FATORES RELACIONADOS AO HOSPEDEIRO

Inclui absorção do medicamento, aderência ao tratamento, reinfecção e imunidade. São, obviamente, requisitos mínimos indispensáveis para estudos de avaliação da emergência de resistência parasitária in vivo, o acompanhamento de indicadores clínicos de má absorção, tais como a ocorrência de diarréias e vômitos, e existência de outros distúrbios gastro-intestinais; o controle da aderência terapêutica, através da administração de doses supervisionadas; e a minimização ou eliminação do risco de reinfecção, através da restrição do acompanhamento de pacientes em áreas livres de transmissão. No entanto, menos óbvia, é a importante influência dos níveis de imunidade nesse contexto. Tem sido observado que a imunidade naturalmente adquirida em malária contribui para uma negativação mais rápida da parasitemia5. A relação entre essa imunidade e a recaída do P.vivax, ainda não foi bem estudada. No entanto, podemos especular que a tendência histórica de aumento da proporção de indivíduos não imunes em uma população poderia mostrar um aumento correspondente em falhas terapêutica, e gerar uma interpretação errônea da emergência de resistência parasitária. Tais mudanças no grau de imunidade de uma população poderiam ser devidas à imigração de indivíduos não imunes ou perda de imunidade daqueles previamente imunes.

 

FATORES RELACIONADOS AO PARASITA

De maneira semelhante, a introdução em uma dada área de cepas do parasita com níveis basais de tolerância a drogas maiores que o da cepa local, ou a introdução de cepas que apresentem naturalmente recaídas mais precoces do que a cepa local pode ser erroneamente interpretado como emergência de resistência parasitária.

 

FATORES RELACIONADOS À INTERVENÇÃO PROPRIAMENTE DITA (O TRATAMENTO)

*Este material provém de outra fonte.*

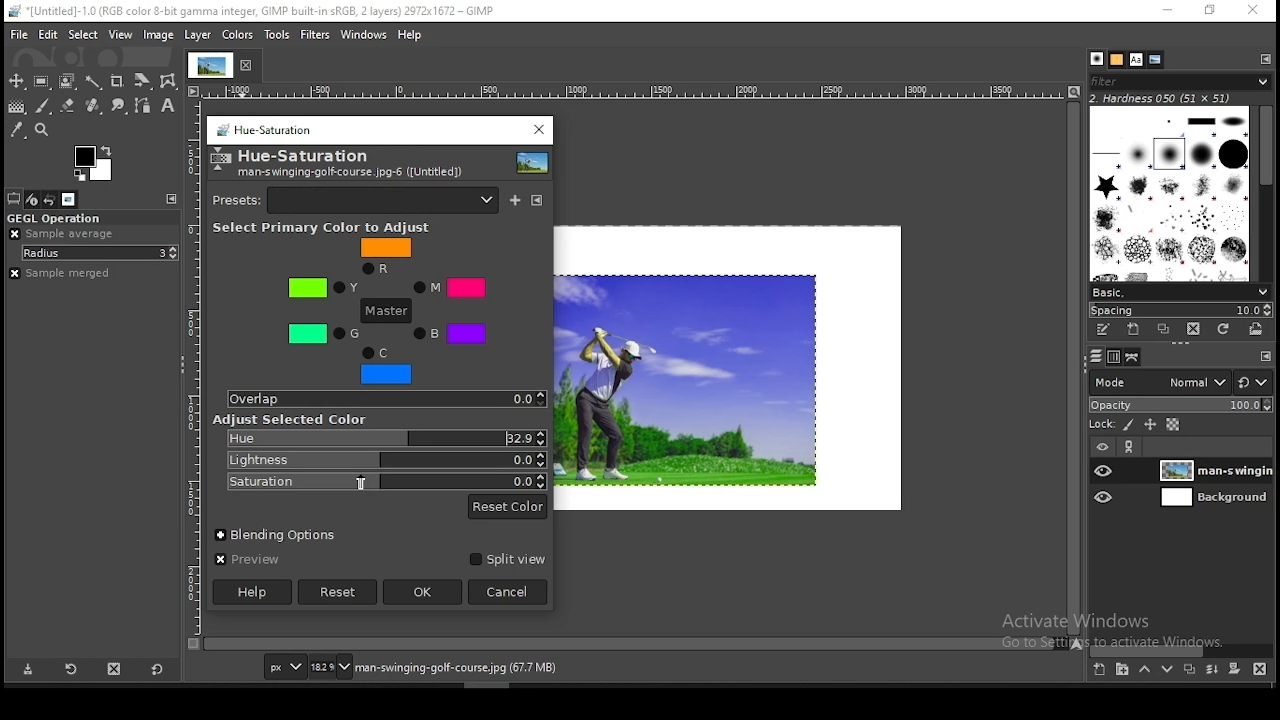  What do you see at coordinates (146, 109) in the screenshot?
I see `paths tool` at bounding box center [146, 109].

A deterioração da qualidade das drogas, ou o uso de drogas impuras pode criar a ilusão da emergência de resistência parasitária. De fato, Petralanda, em 1995, descreve grande variabilidade na qualidade das drogas utilizadas para tratar malária por P. vivax na região Amazônica9. Além disso, o uso de doses padronizadas de primaquina (15mg/dia, durante 14 dias, com dose total de 210mg para todos os pacientes com 14 anos de idade ou mais) desconsiderando o peso dos pacientes, pode determinar, sistematicamente, tratamentos com doses subterapêuticas deste antimalárico, se consideradas como ideais as doses por quilo de peso preconizadas, ou seja, 0,25-0,3mg/kg durante 14 dias2 6. Apenas pessoas com 60kg ou menos receberiam dosagem adequada (ou superiores às adequadas) de primaquina. Tal discrepância entre essas duas abordagens na determinação da posologia da primaquina é particularmente importante no Brasil, onde a malária afeta, mais freqüentemente, trabalhadores braçais do sexo masculino.

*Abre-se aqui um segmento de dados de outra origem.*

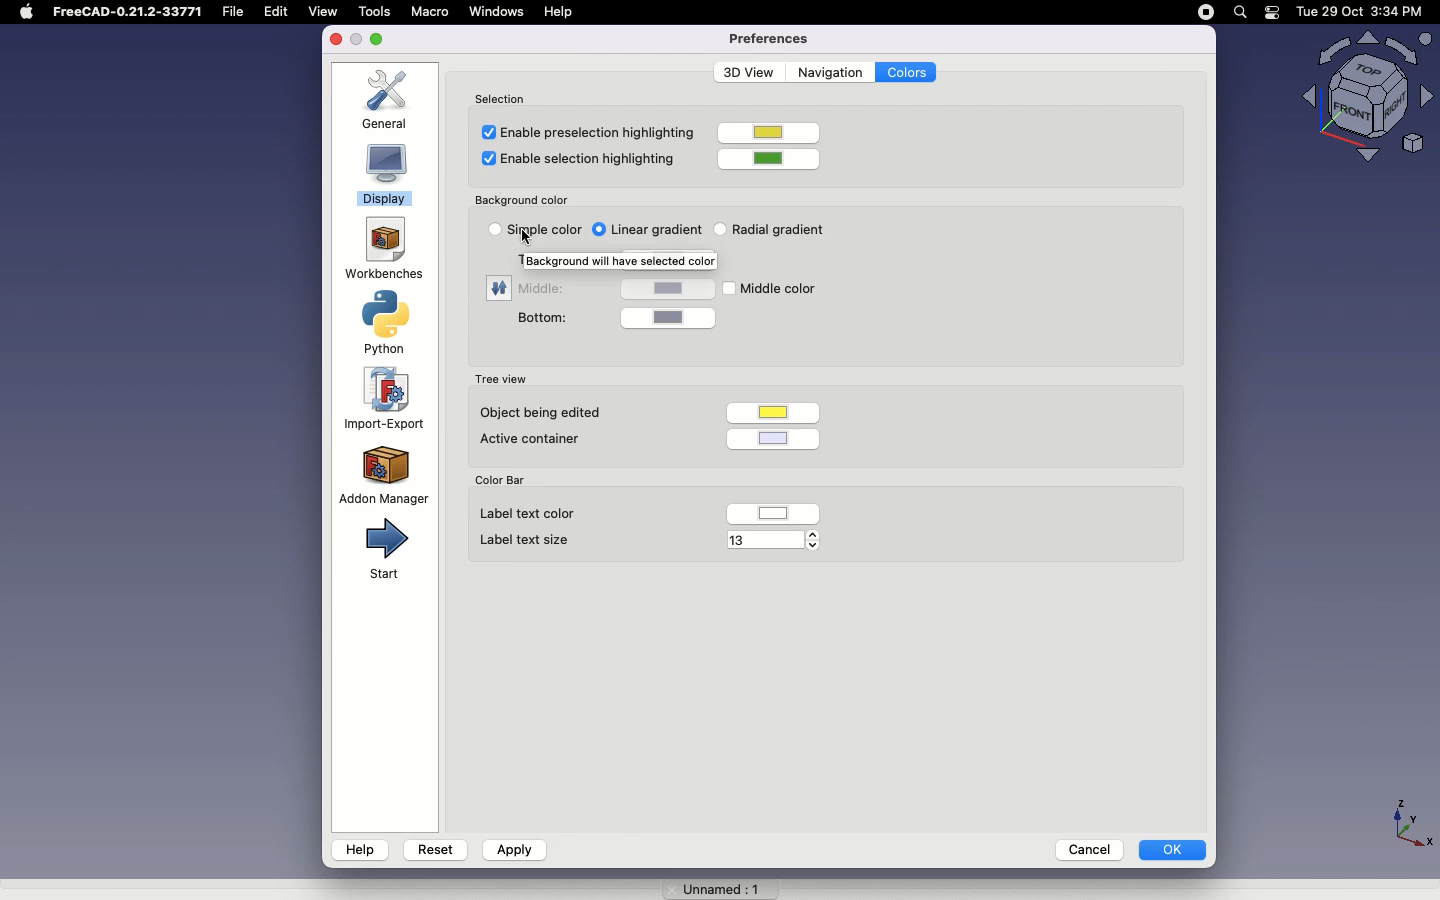 This screenshot has width=1440, height=900. I want to click on ‘Background color, so click(522, 197).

Foi conduzido um estudo em Cuiabá, MT, para avaliar a falha terapêutica da malária por P. vivax ao tratamento padrão de cloroquina (15g) com primaquina (210mg), com administração de doses supervisionadas dos medicamentos e acompanhamento dos pacientes em área livre de transmissão4. Apenas 36% dos pacientes apresentavam peso igual ou inferior a 60kg. Em análise multivariada, a dose por quilo de peso efetivamente recebida deste antimalárico foi identificada como fortemente associada ao risco de falha terapêutica. Desta forma, o encontro de aumento de ocorrência de recaídas após dose padronizada de primaquina pode ser devida a uma mudança na distribuição do peso médio de uma dada população de pacientes. Variações na média de peso de pacientes com malária poderiam facilmente ocorrer se os padrões de transmissão se deslocassem de principalmente intradomiciliares (onde todos os membros da família estariam expostos) para extradomiciliares, como ocorre no Brasil, onde homens trabalhadores (com maior peso) seriam os mais afetados. Por outro lado, se o padrão de peso da população afetada é basicamente constante ao longo dos anos, a esperada proporção de falhas terapêuticas atribuídas à subdosagem seria também constante, minimizando a distorção deste efeito de confusão na avaliação da emergência de resistência parasitária.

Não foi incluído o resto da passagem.